Trauma to the levator aponeurosis or the levator palpebrae superioris muscle may also cause ptosis through myogenic, aponeurotic, neurogenic, or mechanical defects. An eyelid laceration that exposes preaponeurotic fat indicates that the orbital septum has been violated and suggests possible damage to the levator muscle and/or aponeurosis. Exploration of the levator and repair may be indicated in this situation. Orbital and neurosurgical procedures can also lead to traumatic ptosis. Since such ptosis may resolve or improve spontaneously, the ophthalmologist typically observes the patient for an extended period before considering surgical intervention.

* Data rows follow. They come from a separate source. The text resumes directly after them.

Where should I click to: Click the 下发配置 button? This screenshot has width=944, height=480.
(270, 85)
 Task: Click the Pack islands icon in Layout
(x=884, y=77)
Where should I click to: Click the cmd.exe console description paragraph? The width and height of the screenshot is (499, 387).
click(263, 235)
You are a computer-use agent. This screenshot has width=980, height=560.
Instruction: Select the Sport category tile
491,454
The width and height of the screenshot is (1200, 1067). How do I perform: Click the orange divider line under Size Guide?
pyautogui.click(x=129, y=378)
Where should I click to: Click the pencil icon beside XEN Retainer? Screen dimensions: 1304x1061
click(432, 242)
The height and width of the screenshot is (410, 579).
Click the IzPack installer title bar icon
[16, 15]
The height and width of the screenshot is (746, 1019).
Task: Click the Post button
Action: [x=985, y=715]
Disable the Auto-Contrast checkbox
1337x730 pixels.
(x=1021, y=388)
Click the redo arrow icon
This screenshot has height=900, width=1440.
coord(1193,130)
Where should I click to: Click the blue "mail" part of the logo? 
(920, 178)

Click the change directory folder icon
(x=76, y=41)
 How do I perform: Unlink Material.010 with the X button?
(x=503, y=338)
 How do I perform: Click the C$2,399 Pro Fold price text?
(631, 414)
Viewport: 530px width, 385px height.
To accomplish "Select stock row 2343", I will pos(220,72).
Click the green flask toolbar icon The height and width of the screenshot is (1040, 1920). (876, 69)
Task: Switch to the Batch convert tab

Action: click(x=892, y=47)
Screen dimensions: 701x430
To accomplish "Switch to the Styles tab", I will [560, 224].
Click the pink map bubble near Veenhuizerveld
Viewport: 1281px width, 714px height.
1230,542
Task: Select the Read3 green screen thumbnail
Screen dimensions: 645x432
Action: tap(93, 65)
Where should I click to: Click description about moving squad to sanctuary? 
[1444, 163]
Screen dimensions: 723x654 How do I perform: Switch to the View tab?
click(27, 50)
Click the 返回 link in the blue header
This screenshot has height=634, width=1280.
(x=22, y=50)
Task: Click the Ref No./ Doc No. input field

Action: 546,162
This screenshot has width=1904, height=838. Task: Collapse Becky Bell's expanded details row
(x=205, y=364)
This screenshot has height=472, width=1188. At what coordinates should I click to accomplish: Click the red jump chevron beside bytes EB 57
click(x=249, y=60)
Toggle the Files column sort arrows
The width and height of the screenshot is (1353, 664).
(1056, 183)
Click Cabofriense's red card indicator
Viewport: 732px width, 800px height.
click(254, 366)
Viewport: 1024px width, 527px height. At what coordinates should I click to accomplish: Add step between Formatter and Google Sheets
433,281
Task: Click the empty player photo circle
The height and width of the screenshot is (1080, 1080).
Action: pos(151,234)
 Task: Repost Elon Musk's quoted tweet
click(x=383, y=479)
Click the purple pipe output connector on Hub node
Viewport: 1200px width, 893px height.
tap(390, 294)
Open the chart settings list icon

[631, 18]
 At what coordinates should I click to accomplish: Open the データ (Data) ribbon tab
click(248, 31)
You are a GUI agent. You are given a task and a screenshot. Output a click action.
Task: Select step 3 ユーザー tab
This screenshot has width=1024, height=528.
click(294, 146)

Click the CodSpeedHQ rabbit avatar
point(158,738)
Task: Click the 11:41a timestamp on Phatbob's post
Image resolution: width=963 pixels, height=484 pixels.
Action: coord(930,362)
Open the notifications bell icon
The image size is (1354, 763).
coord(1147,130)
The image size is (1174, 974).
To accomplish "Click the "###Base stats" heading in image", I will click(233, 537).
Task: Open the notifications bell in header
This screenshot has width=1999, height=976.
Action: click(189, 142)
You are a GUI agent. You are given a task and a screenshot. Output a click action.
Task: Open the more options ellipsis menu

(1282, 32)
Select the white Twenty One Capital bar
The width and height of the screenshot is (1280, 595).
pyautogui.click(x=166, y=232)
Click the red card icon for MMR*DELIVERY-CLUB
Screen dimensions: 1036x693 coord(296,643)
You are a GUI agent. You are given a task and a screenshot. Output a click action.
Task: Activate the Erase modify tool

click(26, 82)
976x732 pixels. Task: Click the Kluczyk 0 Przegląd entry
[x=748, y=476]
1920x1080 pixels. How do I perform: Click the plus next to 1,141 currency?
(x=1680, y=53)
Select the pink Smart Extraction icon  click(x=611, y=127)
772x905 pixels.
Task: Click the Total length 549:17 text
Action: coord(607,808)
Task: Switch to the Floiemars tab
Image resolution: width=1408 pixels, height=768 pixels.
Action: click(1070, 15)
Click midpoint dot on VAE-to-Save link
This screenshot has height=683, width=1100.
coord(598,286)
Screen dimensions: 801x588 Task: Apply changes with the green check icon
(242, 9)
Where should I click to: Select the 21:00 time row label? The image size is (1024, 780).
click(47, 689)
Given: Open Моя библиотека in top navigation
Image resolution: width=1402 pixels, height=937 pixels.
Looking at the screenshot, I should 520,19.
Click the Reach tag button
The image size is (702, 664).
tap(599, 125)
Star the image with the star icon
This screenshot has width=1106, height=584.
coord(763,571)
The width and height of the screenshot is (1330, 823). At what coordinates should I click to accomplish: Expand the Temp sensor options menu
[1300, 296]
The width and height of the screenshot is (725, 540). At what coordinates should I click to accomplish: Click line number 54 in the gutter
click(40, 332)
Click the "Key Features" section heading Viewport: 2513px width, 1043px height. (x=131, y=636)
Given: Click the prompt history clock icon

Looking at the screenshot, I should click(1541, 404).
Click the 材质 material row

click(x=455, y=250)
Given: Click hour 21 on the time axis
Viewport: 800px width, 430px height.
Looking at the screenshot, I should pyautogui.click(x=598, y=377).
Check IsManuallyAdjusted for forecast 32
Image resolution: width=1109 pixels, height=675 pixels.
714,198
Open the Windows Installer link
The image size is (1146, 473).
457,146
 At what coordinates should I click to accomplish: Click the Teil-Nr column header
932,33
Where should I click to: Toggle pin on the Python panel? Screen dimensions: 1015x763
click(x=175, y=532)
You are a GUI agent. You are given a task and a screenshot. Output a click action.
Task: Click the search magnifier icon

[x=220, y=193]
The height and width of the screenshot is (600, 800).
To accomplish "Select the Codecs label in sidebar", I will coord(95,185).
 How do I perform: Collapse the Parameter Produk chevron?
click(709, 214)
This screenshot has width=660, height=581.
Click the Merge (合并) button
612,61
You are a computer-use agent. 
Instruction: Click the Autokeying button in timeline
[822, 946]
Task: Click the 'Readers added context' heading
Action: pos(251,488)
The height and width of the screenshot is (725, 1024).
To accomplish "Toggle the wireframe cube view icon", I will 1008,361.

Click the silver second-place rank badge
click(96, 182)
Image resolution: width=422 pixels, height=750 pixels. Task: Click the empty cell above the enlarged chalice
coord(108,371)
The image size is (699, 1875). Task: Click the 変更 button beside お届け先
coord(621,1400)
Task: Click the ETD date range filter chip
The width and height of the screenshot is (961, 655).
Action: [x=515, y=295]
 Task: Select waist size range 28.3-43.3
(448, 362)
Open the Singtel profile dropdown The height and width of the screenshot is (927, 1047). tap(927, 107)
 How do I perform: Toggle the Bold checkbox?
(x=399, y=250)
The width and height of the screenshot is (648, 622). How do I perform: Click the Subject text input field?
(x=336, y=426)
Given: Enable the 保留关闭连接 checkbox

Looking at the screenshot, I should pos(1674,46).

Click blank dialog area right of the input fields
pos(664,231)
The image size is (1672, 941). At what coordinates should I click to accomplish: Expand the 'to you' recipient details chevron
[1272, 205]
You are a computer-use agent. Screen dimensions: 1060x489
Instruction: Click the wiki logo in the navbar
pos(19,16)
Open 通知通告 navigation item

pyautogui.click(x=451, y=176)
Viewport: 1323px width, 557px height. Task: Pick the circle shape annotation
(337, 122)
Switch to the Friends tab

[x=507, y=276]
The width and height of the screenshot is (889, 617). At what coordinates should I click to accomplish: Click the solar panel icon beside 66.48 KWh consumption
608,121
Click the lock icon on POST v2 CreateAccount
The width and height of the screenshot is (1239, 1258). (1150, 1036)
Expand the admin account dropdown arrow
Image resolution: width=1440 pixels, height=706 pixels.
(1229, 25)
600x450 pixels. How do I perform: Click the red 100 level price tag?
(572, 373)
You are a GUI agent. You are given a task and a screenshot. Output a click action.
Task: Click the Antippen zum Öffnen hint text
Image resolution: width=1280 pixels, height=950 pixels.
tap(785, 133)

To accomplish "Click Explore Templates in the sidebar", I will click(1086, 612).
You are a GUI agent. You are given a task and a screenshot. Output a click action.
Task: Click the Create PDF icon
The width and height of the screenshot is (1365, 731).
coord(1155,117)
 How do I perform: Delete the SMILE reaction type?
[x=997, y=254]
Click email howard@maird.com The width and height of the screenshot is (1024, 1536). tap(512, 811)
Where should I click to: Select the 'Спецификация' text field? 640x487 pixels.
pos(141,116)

Pseudoptosis, which gives the appearance of a drooping eyelid, should be differentiated from true ptosis. An eyelid may appear to be abnormally low in various conditions, including brow ptosis, hypertropia, enophthalmos, microphthalmia, anophthalmia, phthisis bulbi, or a superior sulcus defect secondary to trauma or other causes. Contralateral upper eyelid retraction may also simulate ptosis. The term pseudoptosis is also sometimes used to describe dermatochalasis, the condition in which excess upper eyelid skin overhangs the eyelid margin (Fig 12-17).
Figure 12-16 Mechanical ptosis. A, Chalazion of the left upper eyelid causing mechanical ptosis. B, Ptosis is improved after incision and drainage of the chalazion.
(Courtesy of Bobby S. Korn, MD, PhD.)
Figure 12-17 Bilateral upper dermatochalasis. A, Patient with dermatochalasis and pseudoptosis of both upper eyelids. B, Clearance of the visual axis is achieved through blepharoplasty alone.